For every record here, output an exact copy.

Segment Start: Exercise data

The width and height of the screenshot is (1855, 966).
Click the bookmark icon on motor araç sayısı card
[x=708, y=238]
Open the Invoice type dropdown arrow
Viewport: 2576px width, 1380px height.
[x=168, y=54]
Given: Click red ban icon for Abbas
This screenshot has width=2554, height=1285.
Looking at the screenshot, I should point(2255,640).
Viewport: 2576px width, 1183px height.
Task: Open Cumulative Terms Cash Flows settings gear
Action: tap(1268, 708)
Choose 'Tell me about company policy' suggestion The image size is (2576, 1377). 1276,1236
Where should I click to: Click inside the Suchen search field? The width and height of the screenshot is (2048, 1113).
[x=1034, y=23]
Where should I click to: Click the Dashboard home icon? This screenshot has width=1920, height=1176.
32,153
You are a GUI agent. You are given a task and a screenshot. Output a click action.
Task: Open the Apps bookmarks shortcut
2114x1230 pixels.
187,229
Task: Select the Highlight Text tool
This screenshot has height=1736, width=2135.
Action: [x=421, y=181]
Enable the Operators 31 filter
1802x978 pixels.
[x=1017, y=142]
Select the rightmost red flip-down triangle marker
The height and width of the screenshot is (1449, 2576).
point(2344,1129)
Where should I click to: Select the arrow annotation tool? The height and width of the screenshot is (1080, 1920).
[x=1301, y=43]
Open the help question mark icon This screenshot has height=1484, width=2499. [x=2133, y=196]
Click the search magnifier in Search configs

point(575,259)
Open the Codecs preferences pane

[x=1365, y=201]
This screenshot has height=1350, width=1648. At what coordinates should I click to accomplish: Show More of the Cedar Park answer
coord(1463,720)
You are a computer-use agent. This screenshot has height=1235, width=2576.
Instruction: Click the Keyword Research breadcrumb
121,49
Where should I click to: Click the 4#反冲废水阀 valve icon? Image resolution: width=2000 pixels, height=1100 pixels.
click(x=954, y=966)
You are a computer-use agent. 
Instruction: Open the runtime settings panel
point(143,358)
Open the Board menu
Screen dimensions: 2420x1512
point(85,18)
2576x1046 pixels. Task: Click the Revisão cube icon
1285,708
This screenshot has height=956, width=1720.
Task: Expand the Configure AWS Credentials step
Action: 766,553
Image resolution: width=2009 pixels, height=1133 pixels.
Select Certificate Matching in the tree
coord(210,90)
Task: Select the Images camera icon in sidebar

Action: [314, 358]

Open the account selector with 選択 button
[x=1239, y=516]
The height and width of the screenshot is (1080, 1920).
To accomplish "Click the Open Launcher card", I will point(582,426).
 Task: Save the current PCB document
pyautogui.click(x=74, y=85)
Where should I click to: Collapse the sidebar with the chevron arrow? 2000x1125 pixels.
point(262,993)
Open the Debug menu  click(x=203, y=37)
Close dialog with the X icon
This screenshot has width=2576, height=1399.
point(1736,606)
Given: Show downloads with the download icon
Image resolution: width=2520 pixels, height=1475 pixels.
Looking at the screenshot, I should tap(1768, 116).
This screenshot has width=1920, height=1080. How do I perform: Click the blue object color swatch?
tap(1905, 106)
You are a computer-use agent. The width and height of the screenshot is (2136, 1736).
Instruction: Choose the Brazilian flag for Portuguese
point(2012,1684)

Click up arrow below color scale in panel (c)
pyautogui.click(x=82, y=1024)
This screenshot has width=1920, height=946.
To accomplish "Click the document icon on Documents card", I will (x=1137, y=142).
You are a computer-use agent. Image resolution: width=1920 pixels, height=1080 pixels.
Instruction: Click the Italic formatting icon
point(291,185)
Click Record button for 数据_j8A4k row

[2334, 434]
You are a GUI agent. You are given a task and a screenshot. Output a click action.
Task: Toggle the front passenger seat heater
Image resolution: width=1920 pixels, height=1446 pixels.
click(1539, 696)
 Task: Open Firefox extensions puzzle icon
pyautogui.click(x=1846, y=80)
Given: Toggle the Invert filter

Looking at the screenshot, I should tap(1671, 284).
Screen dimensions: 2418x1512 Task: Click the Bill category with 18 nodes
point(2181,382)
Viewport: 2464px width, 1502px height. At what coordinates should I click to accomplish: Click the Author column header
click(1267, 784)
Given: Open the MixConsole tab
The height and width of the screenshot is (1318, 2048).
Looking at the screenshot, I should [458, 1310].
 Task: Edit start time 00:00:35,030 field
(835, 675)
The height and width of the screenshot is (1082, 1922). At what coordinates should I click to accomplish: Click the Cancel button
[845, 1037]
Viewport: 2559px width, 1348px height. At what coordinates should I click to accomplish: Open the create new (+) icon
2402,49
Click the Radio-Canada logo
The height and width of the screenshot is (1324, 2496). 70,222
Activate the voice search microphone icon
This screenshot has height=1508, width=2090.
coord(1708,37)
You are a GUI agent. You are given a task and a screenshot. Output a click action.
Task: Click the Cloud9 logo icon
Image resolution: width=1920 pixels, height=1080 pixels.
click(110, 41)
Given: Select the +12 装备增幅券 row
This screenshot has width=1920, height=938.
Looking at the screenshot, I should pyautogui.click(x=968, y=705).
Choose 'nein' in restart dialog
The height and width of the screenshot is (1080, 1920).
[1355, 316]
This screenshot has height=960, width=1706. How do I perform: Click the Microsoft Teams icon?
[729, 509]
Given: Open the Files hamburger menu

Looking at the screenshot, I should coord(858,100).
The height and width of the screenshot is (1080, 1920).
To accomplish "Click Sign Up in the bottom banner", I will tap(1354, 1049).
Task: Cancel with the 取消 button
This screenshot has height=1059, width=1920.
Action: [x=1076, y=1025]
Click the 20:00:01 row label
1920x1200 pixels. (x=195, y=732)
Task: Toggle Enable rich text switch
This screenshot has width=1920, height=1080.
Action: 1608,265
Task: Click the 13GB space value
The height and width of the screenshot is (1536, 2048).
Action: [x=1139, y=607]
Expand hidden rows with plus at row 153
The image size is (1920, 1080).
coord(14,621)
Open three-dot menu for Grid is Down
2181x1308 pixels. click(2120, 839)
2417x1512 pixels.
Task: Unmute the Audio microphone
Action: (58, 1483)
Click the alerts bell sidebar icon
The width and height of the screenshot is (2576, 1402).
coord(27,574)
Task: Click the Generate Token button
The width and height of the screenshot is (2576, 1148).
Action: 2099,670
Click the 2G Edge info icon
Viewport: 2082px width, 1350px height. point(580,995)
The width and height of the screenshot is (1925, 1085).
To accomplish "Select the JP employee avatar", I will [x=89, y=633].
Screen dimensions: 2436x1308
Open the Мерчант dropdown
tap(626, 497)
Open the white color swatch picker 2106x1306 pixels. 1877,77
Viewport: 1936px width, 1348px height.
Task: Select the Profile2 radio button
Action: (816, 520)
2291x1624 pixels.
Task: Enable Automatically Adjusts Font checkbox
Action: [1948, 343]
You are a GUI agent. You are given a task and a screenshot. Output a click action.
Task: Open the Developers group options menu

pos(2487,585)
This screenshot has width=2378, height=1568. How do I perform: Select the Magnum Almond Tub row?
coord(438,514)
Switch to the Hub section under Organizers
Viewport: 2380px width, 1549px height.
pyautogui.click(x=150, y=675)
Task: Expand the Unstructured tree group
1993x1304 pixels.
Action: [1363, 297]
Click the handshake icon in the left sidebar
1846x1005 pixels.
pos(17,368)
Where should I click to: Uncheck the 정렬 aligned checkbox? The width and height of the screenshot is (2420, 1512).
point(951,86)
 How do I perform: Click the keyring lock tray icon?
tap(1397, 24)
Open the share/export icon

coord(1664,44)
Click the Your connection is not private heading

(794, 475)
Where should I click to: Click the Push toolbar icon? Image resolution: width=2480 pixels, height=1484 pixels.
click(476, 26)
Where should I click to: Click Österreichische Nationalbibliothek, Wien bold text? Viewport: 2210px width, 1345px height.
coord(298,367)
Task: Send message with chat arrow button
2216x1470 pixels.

Segment End: Exercise data

Answer to the problem:
The width and height of the screenshot is (1855, 966).
Click the bookmark icon on motor araç sayısı card
[x=708, y=238]
Open the Invoice type dropdown arrow
Viewport: 2576px width, 1380px height.
[x=168, y=54]
Given: Click red ban icon for Abbas
This screenshot has width=2554, height=1285.
Looking at the screenshot, I should point(2255,640).
Viewport: 2576px width, 1183px height.
Task: Open Cumulative Terms Cash Flows settings gear
Action: tap(1268, 708)
Choose 'Tell me about company policy' suggestion The image size is (2576, 1377). 1276,1236
Where should I click to: Click inside the Suchen search field? The width and height of the screenshot is (2048, 1113).
[x=1034, y=23]
Where should I click to: Click the Dashboard home icon? This screenshot has width=1920, height=1176.
32,153
You are a GUI agent. You are given a task and a screenshot. Output a click action.
Task: Open the Apps bookmarks shortcut
2114x1230 pixels.
187,229
Task: Select the Highlight Text tool
This screenshot has height=1736, width=2135.
Action: [x=421, y=181]
Enable the Operators 31 filter
1802x978 pixels.
[x=1017, y=142]
Select the rightmost red flip-down triangle marker
The height and width of the screenshot is (1449, 2576).
point(2344,1129)
Where should I click to: Select the arrow annotation tool? The height and width of the screenshot is (1080, 1920).
[x=1301, y=43]
Open the help question mark icon This screenshot has height=1484, width=2499. [x=2133, y=196]
Click the search magnifier in Search configs

point(575,259)
Open the Codecs preferences pane

[x=1365, y=201]
This screenshot has height=1350, width=1648. At what coordinates should I click to accomplish: Show More of the Cedar Park answer
coord(1463,720)
You are a computer-use agent. This screenshot has height=1235, width=2576.
Instruction: Click the Keyword Research breadcrumb
121,49
Where should I click to: Click the 4#反冲废水阀 valve icon? Image resolution: width=2000 pixels, height=1100 pixels.
click(x=954, y=966)
You are a computer-use agent. 
Instruction: Open the runtime settings panel
point(143,358)
Open the Board menu
Screen dimensions: 2420x1512
point(85,18)
2576x1046 pixels. Task: Click the Revisão cube icon
1285,708
This screenshot has height=956, width=1720.
Task: Expand the Configure AWS Credentials step
Action: 766,553
Image resolution: width=2009 pixels, height=1133 pixels.
Select Certificate Matching in the tree
coord(210,90)
Task: Select the Images camera icon in sidebar

Action: [314, 358]

Open the account selector with 選択 button
[x=1239, y=516]
The height and width of the screenshot is (1080, 1920).
To accomplish "Click the Open Launcher card", I will point(582,426).
 Task: Save the current PCB document
pyautogui.click(x=74, y=85)
Where should I click to: Collapse the sidebar with the chevron arrow? 2000x1125 pixels.
point(262,993)
Open the Debug menu  click(x=203, y=37)
Close dialog with the X icon
This screenshot has width=2576, height=1399.
point(1736,606)
Given: Show downloads with the download icon
Image resolution: width=2520 pixels, height=1475 pixels.
Looking at the screenshot, I should tap(1768, 116).
This screenshot has width=1920, height=1080. How do I perform: Click the blue object color swatch?
tap(1905, 106)
You are a computer-use agent. The width and height of the screenshot is (2136, 1736).
Instruction: Choose the Brazilian flag for Portuguese
point(2012,1684)

Click up arrow below color scale in panel (c)
pyautogui.click(x=82, y=1024)
This screenshot has width=1920, height=946.
To accomplish "Click the document icon on Documents card", I will (x=1137, y=142).
You are a computer-use agent. Image resolution: width=1920 pixels, height=1080 pixels.
Instruction: Click the Italic formatting icon
point(291,185)
Click Record button for 数据_j8A4k row

[2334, 434]
You are a GUI agent. You are given a task and a screenshot. Output a click action.
Task: Toggle the front passenger seat heater
Image resolution: width=1920 pixels, height=1446 pixels.
click(1539, 696)
 Task: Open Firefox extensions puzzle icon
pyautogui.click(x=1846, y=80)
Given: Toggle the Invert filter

Looking at the screenshot, I should tap(1671, 284).
Screen dimensions: 2418x1512 Task: Click the Bill category with 18 nodes
point(2181,382)
Viewport: 2464px width, 1502px height. At what coordinates should I click to accomplish: Click the Author column header
click(1267, 784)
Given: Open the MixConsole tab
The height and width of the screenshot is (1318, 2048).
Looking at the screenshot, I should [458, 1310].
 Task: Edit start time 00:00:35,030 field
(835, 675)
The height and width of the screenshot is (1082, 1922). At what coordinates should I click to accomplish: Click the Cancel button
[845, 1037]
Viewport: 2559px width, 1348px height. At what coordinates should I click to accomplish: Open the create new (+) icon
2402,49
Click the Radio-Canada logo
The height and width of the screenshot is (1324, 2496). 70,222
Activate the voice search microphone icon
This screenshot has height=1508, width=2090.
coord(1708,37)
You are a GUI agent. You are given a task and a screenshot. Output a click action.
Task: Click the Cloud9 logo icon
Image resolution: width=1920 pixels, height=1080 pixels.
click(110, 41)
Given: Select the +12 装备增幅券 row
This screenshot has width=1920, height=938.
Looking at the screenshot, I should pyautogui.click(x=968, y=705).
Choose 'nein' in restart dialog
The height and width of the screenshot is (1080, 1920).
[1355, 316]
This screenshot has height=960, width=1706. How do I perform: Click the Microsoft Teams icon?
[729, 509]
Given: Open the Files hamburger menu

Looking at the screenshot, I should coord(858,100).
The height and width of the screenshot is (1080, 1920).
To accomplish "Click Sign Up in the bottom banner", I will tap(1354, 1049).
Task: Cancel with the 取消 button
This screenshot has height=1059, width=1920.
Action: [x=1076, y=1025]
Click the 20:00:01 row label
1920x1200 pixels. (x=195, y=732)
Task: Toggle Enable rich text switch
This screenshot has width=1920, height=1080.
Action: 1608,265
Task: Click the 13GB space value
The height and width of the screenshot is (1536, 2048).
Action: [x=1139, y=607]
Expand hidden rows with plus at row 153
The image size is (1920, 1080).
coord(14,621)
Open three-dot menu for Grid is Down
2181x1308 pixels. click(2120, 839)
2417x1512 pixels.
Task: Unmute the Audio microphone
Action: (58, 1483)
Click the alerts bell sidebar icon
The width and height of the screenshot is (2576, 1402).
coord(27,574)
Task: Click the Generate Token button
The width and height of the screenshot is (2576, 1148).
Action: 2099,670
Click the 2G Edge info icon
Viewport: 2082px width, 1350px height. point(580,995)
The width and height of the screenshot is (1925, 1085).
To accomplish "Select the JP employee avatar", I will [x=89, y=633].
Screen dimensions: 2436x1308
Open the Мерчант dropdown
tap(626, 497)
Open the white color swatch picker 2106x1306 pixels. 1877,77
Viewport: 1936px width, 1348px height.
Task: Select the Profile2 radio button
Action: (816, 520)
2291x1624 pixels.
Task: Enable Automatically Adjusts Font checkbox
Action: [1948, 343]
You are a GUI agent. You are given a task and a screenshot. Output a click action.
Task: Open the Developers group options menu

pos(2487,585)
This screenshot has width=2378, height=1568. How do I perform: Select the Magnum Almond Tub row?
coord(438,514)
Switch to the Hub section under Organizers
Viewport: 2380px width, 1549px height.
pyautogui.click(x=150, y=675)
Task: Expand the Unstructured tree group
1993x1304 pixels.
Action: [1363, 297]
Click the handshake icon in the left sidebar
1846x1005 pixels.
pos(17,368)
Where should I click to: Uncheck the 정렬 aligned checkbox? The width and height of the screenshot is (2420, 1512).
point(951,86)
 How do I perform: Click the keyring lock tray icon?
tap(1397, 24)
Open the share/export icon

coord(1664,44)
Click the Your connection is not private heading

(794, 475)
Where should I click to: Click the Push toolbar icon? Image resolution: width=2480 pixels, height=1484 pixels.
click(476, 26)
Where should I click to: Click Österreichische Nationalbibliothek, Wien bold text? Viewport: 2210px width, 1345px height.
coord(298,367)
Task: Send message with chat arrow button
2216x1470 pixels.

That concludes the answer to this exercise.